When class begins, Paules orders the seniors to pull out their copies of James Madison's Federalist No. 10. He peppers them with questions about Madison's prose, about factions at odds, about a young country finding its way.

Friends walk by outside, and Josh rises up, waves at them with both hands.

"Hey, focus on me." Paules barely misses a beat in his talk about liberty and control. How do you keep factions from creating chaos without eliminating freedom?

"You could eliminate the people," Josh jokes, his voice barely audible.

"Hey, sober up."

Josh strokes his chin. He opens his bottle and begins to drink. In 10 minutes, he has gulped a liter of water; in 15, the bottle is empty. He has to drink a lot of water to stay fit for the cage. He has to eat six or seven times a day to keep his weight steady.

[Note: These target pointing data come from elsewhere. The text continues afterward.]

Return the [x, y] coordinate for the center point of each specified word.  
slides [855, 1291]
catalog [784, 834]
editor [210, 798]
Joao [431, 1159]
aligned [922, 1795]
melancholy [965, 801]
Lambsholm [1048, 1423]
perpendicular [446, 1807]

Sometimes he has to cut weight before a match, eating next to nothing for a day or two and running on a treadmill until he sweats the pounds away. That's the worst part of fighting, he says.

Questions on Madison's essay keep coming. Josh has an answer: Veto means "I forbid." This time, his voice is clear. He knows he's right. Paules nods. Josh beams for just a second.

During the lesson, most of the students' eyes are focused on The Federalist or on their notebooks. Josh has no notebook. He admits he doesn't like to study. But he's going to be at the College of Santa Fe's Greer Garson Theatre today to accept his diploma. His eyes stay focused on Paules.

Paules has known Josh for six years. "We've knocked heads for four," he said a few minutes before the government and economics class began, when students were still milling around on the school's outdoor walkway or down below, in the sparse field overlooking Rancho Viejo's rolling hills. Sometimes, Paules said, Josh's behavior was so bad, the two nearly came to blows.

Then one day a couple of years ago, Josh apologized. "He realized that in fact I was on his side." Since then, Paules said, "Josh has put in a fourth-quarter effort." His graduation is a victory.

"Democracy is a messy business," Paules says as he grills the seniors about factions at odds with one another. "Human beings naturally will fight."

Josh says fighting saved him. "I was a troublemaker. I loved to do wrong." He started drinking and messing around with drugs. "Fighting was like an angel. It's kind of weird to say, but that's how I feel."

He's been training with Tait Fletcher at Undisputed Fitness for his next fight Saturday in Cortez, Colo. After school, he meets Tait and a sparring partner, Isaac Vallie-Flagg, another professional fighter, at Undisputed's new studio in Solana Center. It opened a few days ago, Tait says. They haven't finished installing the lights, but the new black mats are down, and the cage is up.

Josh and Isaac step in, begin warming up. They stretch. They jog a few laps around the black chain-link fence. And then they meet in the middle. They start with a round of takedowns. Josh dives for the knees; Isaac goes down. Isaac rises, grabs Josh around both legs, swings him around and down. Josh gets up, dives for the ankles. Isaac grabs him around the waist, lays him down flat. Josh launches into a dozen takedowns. He lunges for the waist, then the knees, then the ankles.

Isaac is a couple inches taller and much bulkier than Josh. The 30-year-old fights at 175 pounds, but now he's at least 185. He doesn't go down easy. When it's his turn to take down, he works quick.

By the end, both fighters' faces are flushed, sweaty. They're breathing hard and hitting harder.

"To be a good mixed martial artist, you have to be a triathlete," Tait says. Fighters use a variety of techniques: Jiu-Jitsu, boxing, kickboxing. A match is like a chess game, Tait says: You have to feel out where your opponent is weak and where he is strong. You have to know your own strengths.

Josh dreams of becoming a world champion cage fighter, but he knows it will be a battle. "If being a champion were easy," he says, "everybody would be one."